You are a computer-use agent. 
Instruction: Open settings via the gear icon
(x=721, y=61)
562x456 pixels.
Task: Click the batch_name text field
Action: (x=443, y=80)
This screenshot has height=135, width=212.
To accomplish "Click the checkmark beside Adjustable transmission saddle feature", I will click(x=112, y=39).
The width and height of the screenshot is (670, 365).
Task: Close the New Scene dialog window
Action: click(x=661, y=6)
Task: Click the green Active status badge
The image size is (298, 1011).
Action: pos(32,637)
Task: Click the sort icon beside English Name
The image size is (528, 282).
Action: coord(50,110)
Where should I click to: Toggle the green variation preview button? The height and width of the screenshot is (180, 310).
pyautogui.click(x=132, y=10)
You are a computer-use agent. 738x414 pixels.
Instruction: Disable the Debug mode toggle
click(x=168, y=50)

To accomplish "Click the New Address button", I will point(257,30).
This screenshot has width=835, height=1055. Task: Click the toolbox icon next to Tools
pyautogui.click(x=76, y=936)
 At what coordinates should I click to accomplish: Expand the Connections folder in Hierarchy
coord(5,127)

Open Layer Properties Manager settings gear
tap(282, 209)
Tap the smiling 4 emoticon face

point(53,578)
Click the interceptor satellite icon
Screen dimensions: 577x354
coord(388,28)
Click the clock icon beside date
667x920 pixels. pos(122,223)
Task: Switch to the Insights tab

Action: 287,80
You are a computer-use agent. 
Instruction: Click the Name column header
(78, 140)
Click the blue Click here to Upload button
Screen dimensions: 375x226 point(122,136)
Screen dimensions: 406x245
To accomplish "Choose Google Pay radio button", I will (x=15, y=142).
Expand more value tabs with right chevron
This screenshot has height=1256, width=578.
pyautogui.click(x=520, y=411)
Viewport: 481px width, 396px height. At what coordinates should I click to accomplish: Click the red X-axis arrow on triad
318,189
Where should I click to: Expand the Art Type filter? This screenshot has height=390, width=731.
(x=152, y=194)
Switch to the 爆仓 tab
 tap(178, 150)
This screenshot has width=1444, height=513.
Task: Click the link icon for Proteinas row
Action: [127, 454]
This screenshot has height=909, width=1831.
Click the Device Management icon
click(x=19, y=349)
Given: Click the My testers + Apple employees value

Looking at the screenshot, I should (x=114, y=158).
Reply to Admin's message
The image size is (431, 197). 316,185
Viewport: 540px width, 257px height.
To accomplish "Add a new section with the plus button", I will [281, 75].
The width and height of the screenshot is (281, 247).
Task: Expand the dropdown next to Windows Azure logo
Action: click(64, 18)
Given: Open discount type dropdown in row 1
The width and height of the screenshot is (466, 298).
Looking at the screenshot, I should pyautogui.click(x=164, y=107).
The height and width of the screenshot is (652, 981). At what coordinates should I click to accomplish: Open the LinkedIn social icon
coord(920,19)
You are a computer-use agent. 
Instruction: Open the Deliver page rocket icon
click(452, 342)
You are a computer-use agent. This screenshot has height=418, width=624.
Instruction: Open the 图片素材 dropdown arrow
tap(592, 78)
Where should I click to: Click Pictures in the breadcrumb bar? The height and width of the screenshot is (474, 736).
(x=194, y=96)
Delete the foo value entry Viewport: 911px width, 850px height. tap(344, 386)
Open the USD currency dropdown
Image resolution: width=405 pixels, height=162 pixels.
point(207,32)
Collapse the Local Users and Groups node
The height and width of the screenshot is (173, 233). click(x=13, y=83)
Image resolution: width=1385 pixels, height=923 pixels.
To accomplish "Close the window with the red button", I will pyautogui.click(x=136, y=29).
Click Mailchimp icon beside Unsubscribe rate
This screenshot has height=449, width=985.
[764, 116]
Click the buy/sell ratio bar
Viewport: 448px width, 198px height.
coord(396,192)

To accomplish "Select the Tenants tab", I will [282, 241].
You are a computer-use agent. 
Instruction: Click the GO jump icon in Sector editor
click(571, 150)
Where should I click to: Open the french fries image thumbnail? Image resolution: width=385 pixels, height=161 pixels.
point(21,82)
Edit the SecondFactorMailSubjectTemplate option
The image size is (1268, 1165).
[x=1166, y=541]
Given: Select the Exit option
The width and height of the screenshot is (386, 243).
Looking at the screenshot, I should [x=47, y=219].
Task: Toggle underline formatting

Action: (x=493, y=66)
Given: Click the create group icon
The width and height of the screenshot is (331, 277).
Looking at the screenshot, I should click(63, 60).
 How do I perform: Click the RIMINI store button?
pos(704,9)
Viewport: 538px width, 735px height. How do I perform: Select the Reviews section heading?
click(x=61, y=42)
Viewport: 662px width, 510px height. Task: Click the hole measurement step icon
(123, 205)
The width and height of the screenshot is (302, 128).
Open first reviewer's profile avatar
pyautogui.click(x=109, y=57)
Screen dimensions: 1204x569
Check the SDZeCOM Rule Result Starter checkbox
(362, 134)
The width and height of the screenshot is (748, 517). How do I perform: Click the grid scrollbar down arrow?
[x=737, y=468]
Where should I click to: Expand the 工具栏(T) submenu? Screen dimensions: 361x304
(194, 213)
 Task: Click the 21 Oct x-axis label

→ **What is expected**
From the entries above, return exactly the line containing "You are a computer-use agent. This", the line containing "Given: Click the create group icon", and all lines between, and nothing else.

→ **Task response**
You are a computer-use agent. This screenshot has height=418, width=624.
Instruction: Open the 图片素材 dropdown arrow
tap(592, 78)
Where should I click to: Click Pictures in the breadcrumb bar? The height and width of the screenshot is (474, 736).
(x=194, y=96)
Delete the foo value entry Viewport: 911px width, 850px height. tap(344, 386)
Open the USD currency dropdown
Image resolution: width=405 pixels, height=162 pixels.
point(207,32)
Collapse the Local Users and Groups node
The height and width of the screenshot is (173, 233). click(x=13, y=83)
Image resolution: width=1385 pixels, height=923 pixels.
To accomplish "Close the window with the red button", I will pyautogui.click(x=136, y=29).
Click Mailchimp icon beside Unsubscribe rate
This screenshot has height=449, width=985.
[764, 116]
Click the buy/sell ratio bar
Viewport: 448px width, 198px height.
coord(396,192)

To accomplish "Select the Tenants tab", I will [282, 241].
You are a computer-use agent. 
Instruction: Click the GO jump icon in Sector editor
click(571, 150)
Where should I click to: Open the french fries image thumbnail? Image resolution: width=385 pixels, height=161 pixels.
point(21,82)
Edit the SecondFactorMailSubjectTemplate option
The image size is (1268, 1165).
[x=1166, y=541]
Given: Select the Exit option
The width and height of the screenshot is (386, 243).
Looking at the screenshot, I should [x=47, y=219].
Task: Toggle underline formatting

Action: (x=493, y=66)
Given: Click the create group icon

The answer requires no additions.